Exercise directions.
Output the whole listing again, exactly as it reads.

Dataset excerpts.
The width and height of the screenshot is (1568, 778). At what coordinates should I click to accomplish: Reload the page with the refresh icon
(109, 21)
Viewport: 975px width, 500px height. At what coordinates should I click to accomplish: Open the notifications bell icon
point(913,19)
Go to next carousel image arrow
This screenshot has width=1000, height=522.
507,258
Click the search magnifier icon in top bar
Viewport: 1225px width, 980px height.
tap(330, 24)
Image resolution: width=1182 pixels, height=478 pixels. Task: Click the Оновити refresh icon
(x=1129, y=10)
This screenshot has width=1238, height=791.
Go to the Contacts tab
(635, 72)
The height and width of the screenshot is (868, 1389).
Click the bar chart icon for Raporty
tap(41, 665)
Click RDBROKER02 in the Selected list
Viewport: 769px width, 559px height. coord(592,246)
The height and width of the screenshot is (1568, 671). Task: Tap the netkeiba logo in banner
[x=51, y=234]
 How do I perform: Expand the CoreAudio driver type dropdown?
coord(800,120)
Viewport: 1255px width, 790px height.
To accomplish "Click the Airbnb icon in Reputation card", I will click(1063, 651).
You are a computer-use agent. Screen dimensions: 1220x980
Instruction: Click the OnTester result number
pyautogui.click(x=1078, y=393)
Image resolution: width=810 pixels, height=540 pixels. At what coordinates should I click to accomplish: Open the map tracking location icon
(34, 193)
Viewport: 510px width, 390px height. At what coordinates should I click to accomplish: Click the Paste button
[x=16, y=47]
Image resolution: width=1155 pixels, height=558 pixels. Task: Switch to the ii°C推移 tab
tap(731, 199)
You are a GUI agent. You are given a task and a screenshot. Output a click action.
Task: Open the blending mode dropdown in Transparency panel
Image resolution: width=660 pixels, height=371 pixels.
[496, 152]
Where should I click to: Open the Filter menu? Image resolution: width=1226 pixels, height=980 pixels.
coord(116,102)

Result below.
The width and height of the screenshot is (1568, 778). At what coordinates should I click to accomplish: Reload the page with the refresh icon
(109, 21)
Viewport: 975px width, 500px height. At what coordinates should I click to accomplish: Open the notifications bell icon
point(913,19)
Go to next carousel image arrow
This screenshot has width=1000, height=522.
507,258
Click the search magnifier icon in top bar
Viewport: 1225px width, 980px height.
tap(330, 24)
Image resolution: width=1182 pixels, height=478 pixels. Task: Click the Оновити refresh icon
(x=1129, y=10)
This screenshot has width=1238, height=791.
Go to the Contacts tab
(635, 72)
The height and width of the screenshot is (868, 1389).
Click the bar chart icon for Raporty
tap(41, 665)
Click RDBROKER02 in the Selected list
Viewport: 769px width, 559px height. coord(592,246)
The height and width of the screenshot is (1568, 671). Task: Tap the netkeiba logo in banner
[x=51, y=234]
 How do I perform: Expand the CoreAudio driver type dropdown?
coord(800,120)
Viewport: 1255px width, 790px height.
To accomplish "Click the Airbnb icon in Reputation card", I will click(1063, 651).
You are a computer-use agent. Screen dimensions: 1220x980
Instruction: Click the OnTester result number
pyautogui.click(x=1078, y=393)
Image resolution: width=810 pixels, height=540 pixels. At what coordinates should I click to accomplish: Open the map tracking location icon
(34, 193)
Viewport: 510px width, 390px height. At what coordinates should I click to accomplish: Click the Paste button
[x=16, y=47]
Image resolution: width=1155 pixels, height=558 pixels. Task: Switch to the ii°C推移 tab
tap(731, 199)
You are a GUI agent. You are given a task and a screenshot. Output a click action.
Task: Open the blending mode dropdown in Transparency panel
Image resolution: width=660 pixels, height=371 pixels.
[496, 152]
Where should I click to: Open the Filter menu? Image resolution: width=1226 pixels, height=980 pixels.
coord(116,102)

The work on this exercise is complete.